## Stored data
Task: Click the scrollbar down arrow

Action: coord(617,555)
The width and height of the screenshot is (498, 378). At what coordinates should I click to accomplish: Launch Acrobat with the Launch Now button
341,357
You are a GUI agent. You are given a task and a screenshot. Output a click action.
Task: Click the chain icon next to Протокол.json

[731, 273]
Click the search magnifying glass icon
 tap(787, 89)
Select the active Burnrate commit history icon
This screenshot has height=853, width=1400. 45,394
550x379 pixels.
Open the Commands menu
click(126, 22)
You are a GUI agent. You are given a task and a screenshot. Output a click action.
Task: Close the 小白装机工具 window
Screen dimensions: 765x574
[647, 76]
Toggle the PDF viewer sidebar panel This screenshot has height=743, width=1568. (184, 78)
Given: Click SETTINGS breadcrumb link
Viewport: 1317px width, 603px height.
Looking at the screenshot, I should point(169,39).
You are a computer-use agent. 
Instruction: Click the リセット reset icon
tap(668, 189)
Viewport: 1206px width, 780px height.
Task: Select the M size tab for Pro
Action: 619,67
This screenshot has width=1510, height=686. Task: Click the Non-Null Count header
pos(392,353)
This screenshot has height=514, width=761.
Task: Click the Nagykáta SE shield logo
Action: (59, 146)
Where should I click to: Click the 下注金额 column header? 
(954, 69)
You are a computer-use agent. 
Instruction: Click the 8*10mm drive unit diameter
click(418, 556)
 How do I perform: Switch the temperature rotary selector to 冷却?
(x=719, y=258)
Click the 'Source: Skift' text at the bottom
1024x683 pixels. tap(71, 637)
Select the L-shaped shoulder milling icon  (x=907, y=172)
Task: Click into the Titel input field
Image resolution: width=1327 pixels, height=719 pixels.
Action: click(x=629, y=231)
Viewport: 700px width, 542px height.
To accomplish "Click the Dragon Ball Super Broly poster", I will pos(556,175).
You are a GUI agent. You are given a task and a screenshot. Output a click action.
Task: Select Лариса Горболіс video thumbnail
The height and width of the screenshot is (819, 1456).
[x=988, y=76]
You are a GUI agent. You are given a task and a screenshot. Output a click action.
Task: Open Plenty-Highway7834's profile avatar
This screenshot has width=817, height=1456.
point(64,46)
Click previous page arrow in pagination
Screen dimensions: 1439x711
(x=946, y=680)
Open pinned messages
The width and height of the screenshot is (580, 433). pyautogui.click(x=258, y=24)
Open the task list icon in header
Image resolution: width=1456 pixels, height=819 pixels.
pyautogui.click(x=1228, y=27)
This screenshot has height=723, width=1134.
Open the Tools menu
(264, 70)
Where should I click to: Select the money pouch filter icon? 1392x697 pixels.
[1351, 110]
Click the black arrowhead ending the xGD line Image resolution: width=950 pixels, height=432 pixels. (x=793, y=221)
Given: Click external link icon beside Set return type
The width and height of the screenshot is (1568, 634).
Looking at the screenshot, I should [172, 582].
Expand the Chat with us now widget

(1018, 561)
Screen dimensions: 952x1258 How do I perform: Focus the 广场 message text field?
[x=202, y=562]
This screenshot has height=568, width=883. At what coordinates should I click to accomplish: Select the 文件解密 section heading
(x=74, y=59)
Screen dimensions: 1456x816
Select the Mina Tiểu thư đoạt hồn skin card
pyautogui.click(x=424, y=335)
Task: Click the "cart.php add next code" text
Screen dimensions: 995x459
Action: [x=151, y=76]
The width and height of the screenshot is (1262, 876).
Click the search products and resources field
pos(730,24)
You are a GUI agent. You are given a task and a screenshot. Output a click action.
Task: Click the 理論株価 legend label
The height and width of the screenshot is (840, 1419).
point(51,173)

## The problem
Take the records above and return them exactly as written.

## Solution for this exercise
Task: Click the scrollbar down arrow

Action: coord(617,555)
The width and height of the screenshot is (498, 378). At what coordinates should I click to accomplish: Launch Acrobat with the Launch Now button
341,357
You are a GUI agent. You are given a task and a screenshot. Output a click action.
Task: Click the chain icon next to Протокол.json

[731, 273]
Click the search magnifying glass icon
 tap(787, 89)
Select the active Burnrate commit history icon
This screenshot has height=853, width=1400. 45,394
550x379 pixels.
Open the Commands menu
click(126, 22)
You are a GUI agent. You are given a task and a screenshot. Output a click action.
Task: Close the 小白装机工具 window
Screen dimensions: 765x574
[647, 76]
Toggle the PDF viewer sidebar panel This screenshot has height=743, width=1568. (184, 78)
Given: Click SETTINGS breadcrumb link
Viewport: 1317px width, 603px height.
Looking at the screenshot, I should point(169,39).
You are a computer-use agent. 
Instruction: Click the リセット reset icon
tap(668, 189)
Viewport: 1206px width, 780px height.
Task: Select the M size tab for Pro
Action: 619,67
This screenshot has width=1510, height=686. Task: Click the Non-Null Count header
pos(392,353)
This screenshot has height=514, width=761.
Task: Click the Nagykáta SE shield logo
Action: (59, 146)
Where should I click to: Click the 下注金额 column header? 
(954, 69)
You are a computer-use agent. 
Instruction: Click the 8*10mm drive unit diameter
click(418, 556)
 How do I perform: Switch the temperature rotary selector to 冷却?
(x=719, y=258)
Click the 'Source: Skift' text at the bottom
1024x683 pixels. tap(71, 637)
Select the L-shaped shoulder milling icon  (x=907, y=172)
Task: Click into the Titel input field
Image resolution: width=1327 pixels, height=719 pixels.
Action: click(x=629, y=231)
Viewport: 700px width, 542px height.
To accomplish "Click the Dragon Ball Super Broly poster", I will pos(556,175).
You are a GUI agent. You are given a task and a screenshot. Output a click action.
Task: Select Лариса Горболіс video thumbnail
The height and width of the screenshot is (819, 1456).
[x=988, y=76]
You are a GUI agent. You are given a task and a screenshot. Output a click action.
Task: Open Plenty-Highway7834's profile avatar
This screenshot has width=817, height=1456.
point(64,46)
Click previous page arrow in pagination
Screen dimensions: 1439x711
(x=946, y=680)
Open pinned messages
The width and height of the screenshot is (580, 433). pyautogui.click(x=258, y=24)
Open the task list icon in header
Image resolution: width=1456 pixels, height=819 pixels.
pyautogui.click(x=1228, y=27)
This screenshot has height=723, width=1134.
Open the Tools menu
(264, 70)
Where should I click to: Select the money pouch filter icon? 1392x697 pixels.
[1351, 110]
Click the black arrowhead ending the xGD line Image resolution: width=950 pixels, height=432 pixels. (x=793, y=221)
Given: Click external link icon beside Set return type
The width and height of the screenshot is (1568, 634).
Looking at the screenshot, I should [172, 582].
Expand the Chat with us now widget

(1018, 561)
Screen dimensions: 952x1258 How do I perform: Focus the 广场 message text field?
[x=202, y=562]
This screenshot has height=568, width=883. At what coordinates should I click to accomplish: Select the 文件解密 section heading
(x=74, y=59)
Screen dimensions: 1456x816
Select the Mina Tiểu thư đoạt hồn skin card
pyautogui.click(x=424, y=335)
Task: Click the "cart.php add next code" text
Screen dimensions: 995x459
Action: [x=151, y=76]
The width and height of the screenshot is (1262, 876).
Click the search products and resources field
pos(730,24)
You are a GUI agent. You are given a task and a screenshot. Output a click action.
Task: Click the 理論株価 legend label
The height and width of the screenshot is (840, 1419).
point(51,173)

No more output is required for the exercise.